Comment by llm_nerd
10 hours ago
This is a legitimately fun piece about a bug (or extraordinary levels of inefficiency) in CoreSVG, manifested in massive computational loads to display a single SVG fallback for a colour-specified emoji.
But, isn't the heart emoji red anyways, across basically every font that has emojis? I mean, even with variations. I'm not sure what COLRv1 brings to that table for that scenario. Although maybe the special font is overkill if you really wanted to do something crazy with an emoji or text, and it seems to focus on gradients and the like.
Maybe this is why they humorously blame Claude for getting them to use that font and its affordances in the first place.
It's not solid red. It has shading.
I don't think the blog post itself is using that emoji font. The screenshot on the Noto Emoji Github page[0] doesn't look like it's using any gradients for the heart emoji, just flat shading.
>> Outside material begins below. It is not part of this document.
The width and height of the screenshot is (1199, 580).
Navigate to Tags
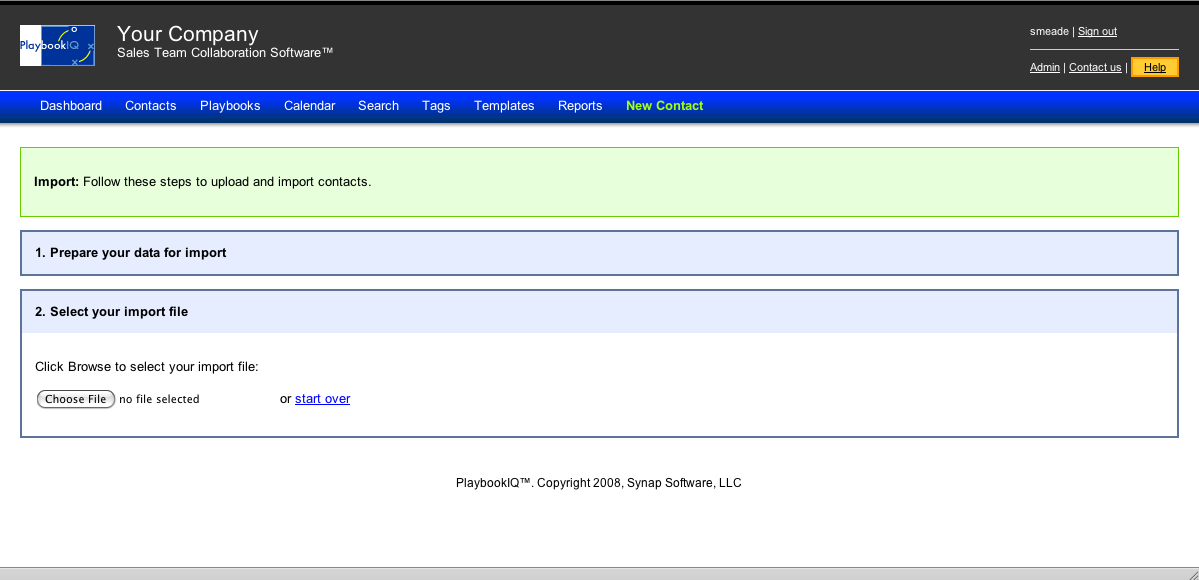point(436,106)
But it is using gradients for some of the other emojis (e.g. the croissant), and obviously the SVG fallback is all or nothing, not per-glyph.
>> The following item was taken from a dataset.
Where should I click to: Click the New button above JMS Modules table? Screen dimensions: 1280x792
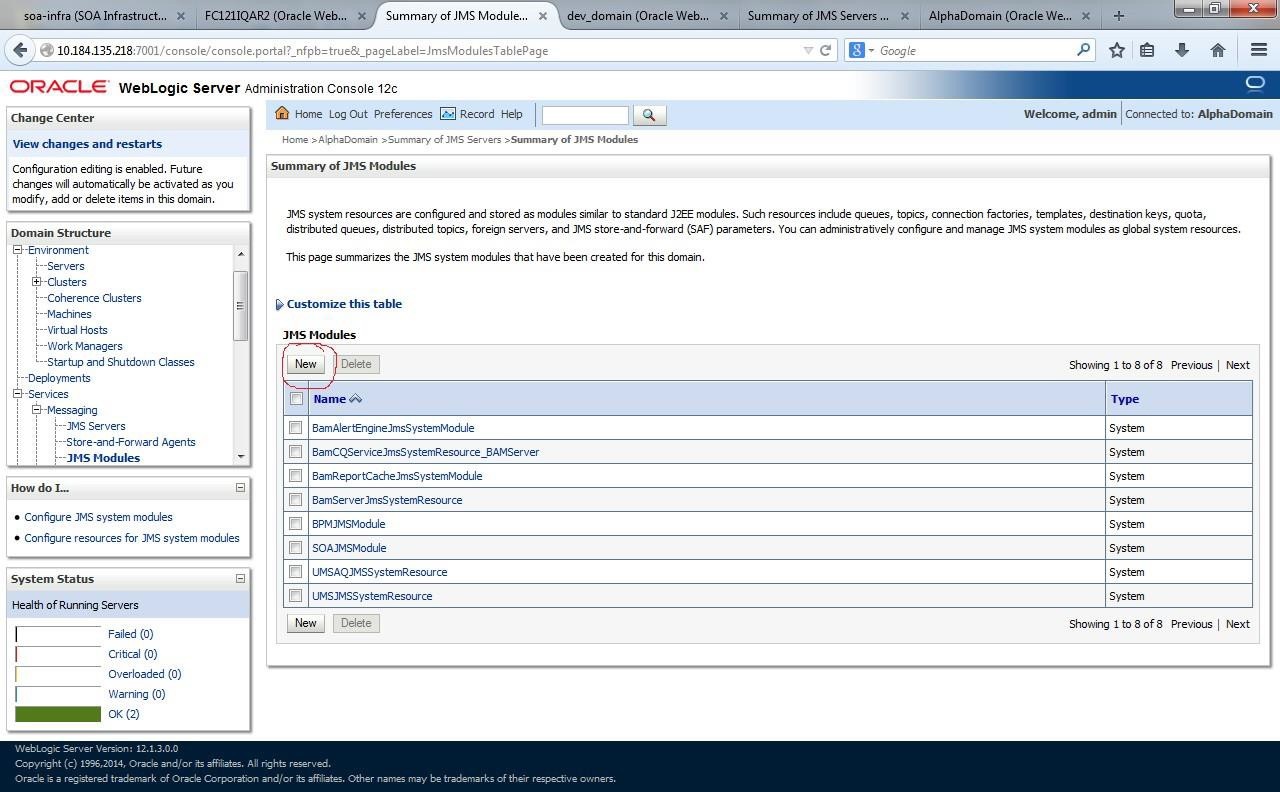click(305, 363)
[0] https://github.com/googlefonts/noto-emoji
You need to look closer; the heart emoji has a flat fill, but a gradient in its outline stroke, from lighter-than-red near the top, to darker-than-red on the bottom.
As a bit more on this, until this piece I was oblivious to this COLRv1 thing, which is adding more of SVG-style functionality to already vector font standards.
https://nabla.typearture.com/
https://developer.chrome.com/blog/colrv1-fonts
My natural cynicism is to ask "should a font really do this?" But I guess it's pretty neat.